═══ WORKING DATA

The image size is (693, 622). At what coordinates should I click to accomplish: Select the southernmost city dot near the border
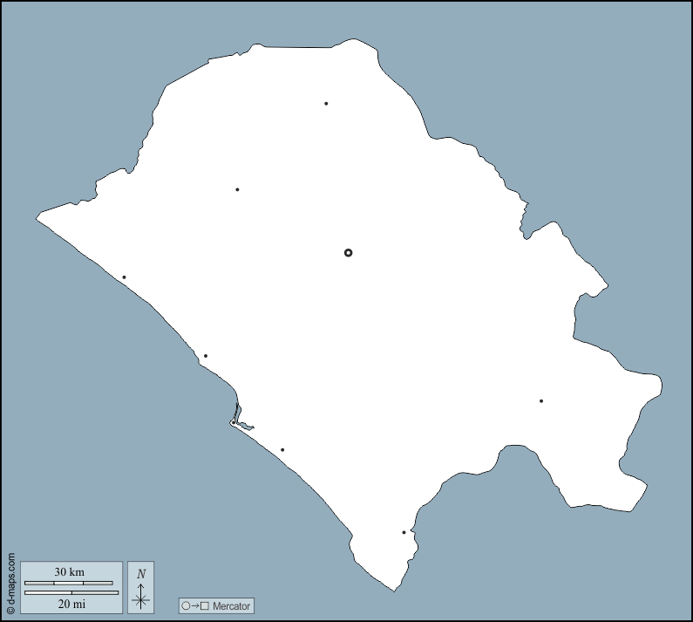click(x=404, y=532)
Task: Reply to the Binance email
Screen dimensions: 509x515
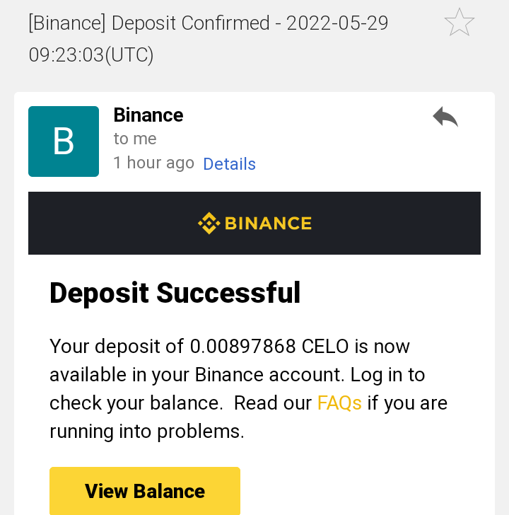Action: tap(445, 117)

══════
═══ WORKING DATA

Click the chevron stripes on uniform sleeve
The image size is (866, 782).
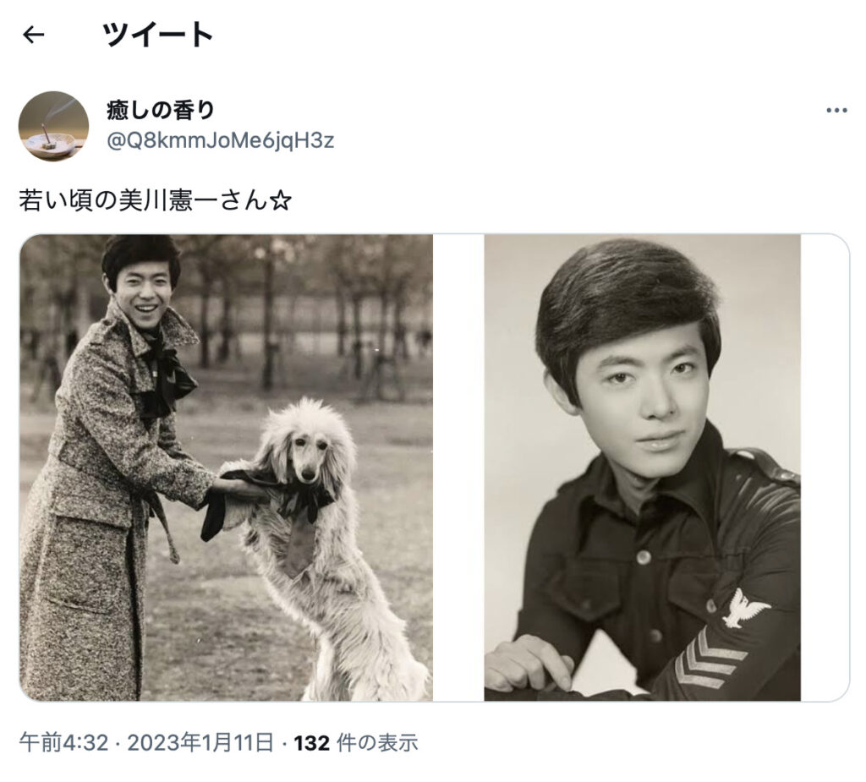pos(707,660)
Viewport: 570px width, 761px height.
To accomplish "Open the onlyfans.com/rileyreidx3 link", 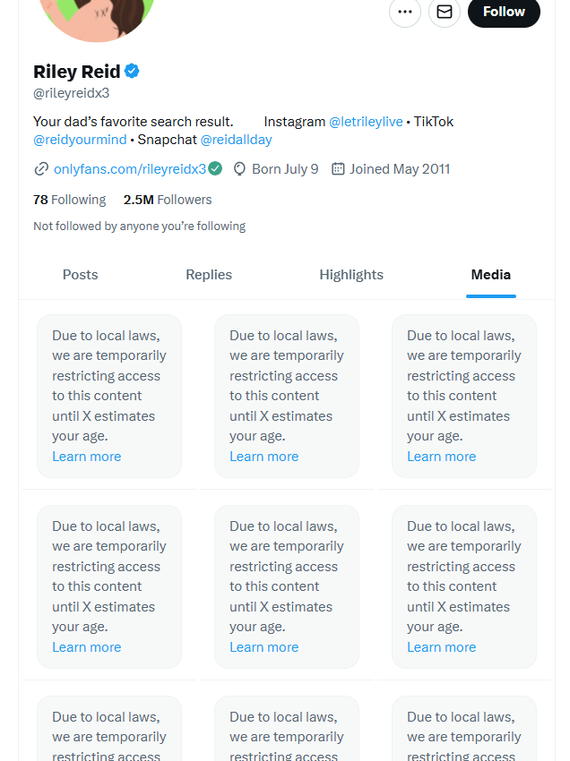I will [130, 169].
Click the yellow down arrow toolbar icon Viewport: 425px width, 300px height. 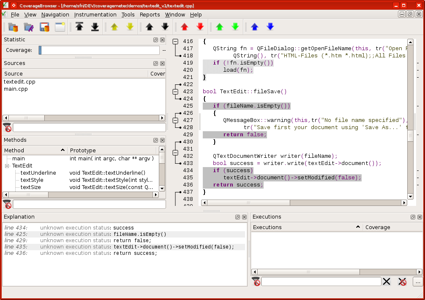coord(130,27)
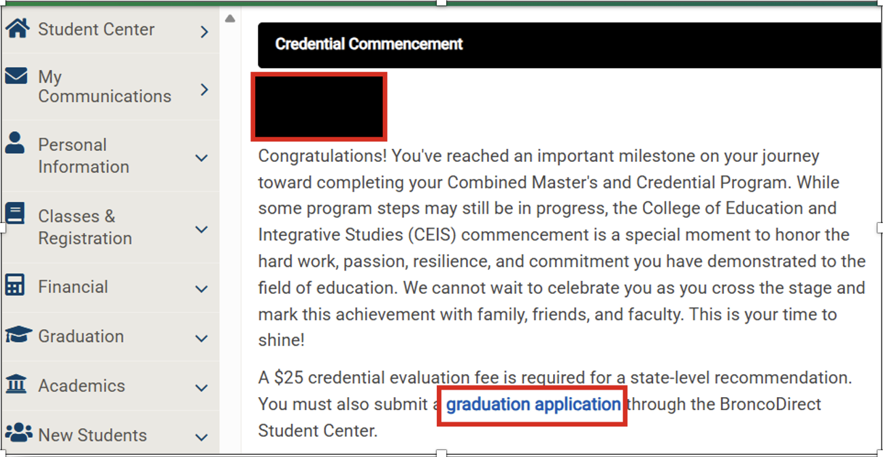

══════

▸ THE EXERCISE: Swap "Screen dimensions" for "Display size" in the lines that begin at the one containing "The image size is (693, 622)." and stop after the one containing "Action: tap(445, 117)", keeping everything else the same. Leave the pictures out of your answer.

▸ SOLUTION:
The image size is (693, 622). At what coordinates should I click to accomplish: Select the southernmost city dot near the border
click(x=404, y=532)
Task: Reply to the Binance email
Display size: 509x515
Action: tap(445, 117)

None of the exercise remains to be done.